[CONSIGNES À SUIVRE]
1: Recopiez le passage de l'extrait sur les primaires américaines compris entre « Un habitant de » et « de ce scrutin. », ces deux bornes incluses.
2: Pour chaque affirmation, indiquez si elle concorde avec l'extrait sur les primaires américaines en répondant par oui ou par non, puis citez mot pour mot les termes de l'extrait qui tranchent. (a) Human Rights Watch s'exprime dans un rapport rendu public. (b) Des primaires se tenaient au Wisconsin le 7 avril 2020. (c) L'élection présidentielle est prévue le 3 octobre.

Les leçons tirées des primaires dans quatre États américains devraient donner lieu à des réformes avant l’élection présidentielle de novembre

Un habitant de Milwaukee, dans l’État américain de Wisconsin, portait un masque de protection contre le Covid-19 en faisant la queue devant un bureau de vote le 7 avril 2020. Ce jour-là, des primaires étaient tenues dans cet État, en tant qu’étape préliminaire de l’élection présidentielle prévue en novembre 2020. © 2020 AP Photo/Morry Gash

(Washington) - Aux États-Unis, les mesures prises par les responsables électoraux de quatre États face à la pandémie de Covid-19 ont nui à la capacité de certains citoyens à voter lors des élections primaires, a déclaré Human Rights Watch dans un rapport rendu public aujourd’hui. Ces responsables devraient veiller à ce que toutes les façons de voter autorisées dans leur États respectifs soient aisément accessibles lors de l’élection présidentielle prévue le 3 novembre, afin de renforcer la crédibilité de ce scrutin.

[DONNÉES DISPONIBLES]
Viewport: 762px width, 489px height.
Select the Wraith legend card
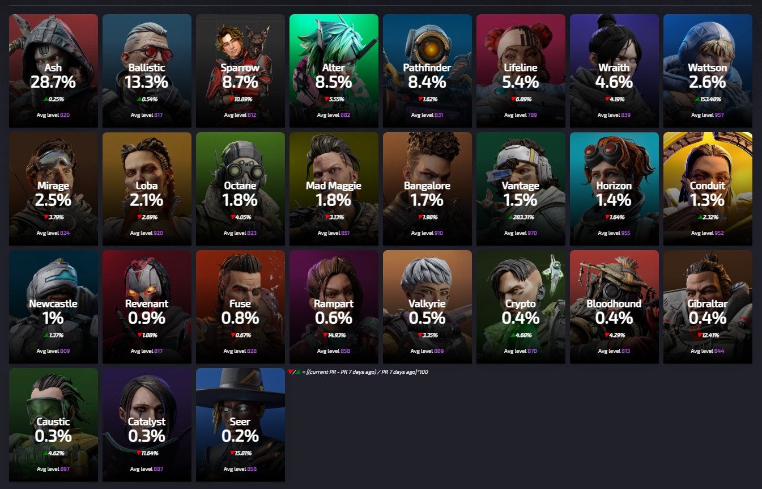click(x=614, y=71)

[RÉPONSES NUMÉROTÉES]
1:
Un habitant de Milwaukee, dans l’État américain de Wisconsin, portait un masque de protection contre le Covid-19 en faisant la queue devant un bureau de vote le 7 avril 2020. Ce jour-là, des primaires étaient tenues dans cet État, en tant qu’étape préliminaire de l’élection présidentielle prévue en novembre 2020. © 2020 AP Photo/Morry Gash

(Washington) - Aux États-Unis, les mesures prises par les responsables électoraux de quatre États face à la pandémie de Covid-19 ont nui à la capacité de certains citoyens à voter lors des élections primaires, a déclaré Human Rights Watch dans un rapport rendu public aujourd’hui. Ces responsables devraient veiller à ce que toutes les façons de voter autorisées dans leur États respectifs soient aisément accessibles lors de l’élection présidentielle prévue le 3 novembre, afin de renforcer la crédibilité de ce scrutin.

2:
(a) Oui : « a déclaré Human Rights Watch dans un rapport rendu public aujourd’hui ».
(b) Oui : « le 7 avril 2020. Ce jour-là, des primaires étaient tenues dans cet État ».
(c) Non : « l’élection présidentielle prévue le 3 novembre ».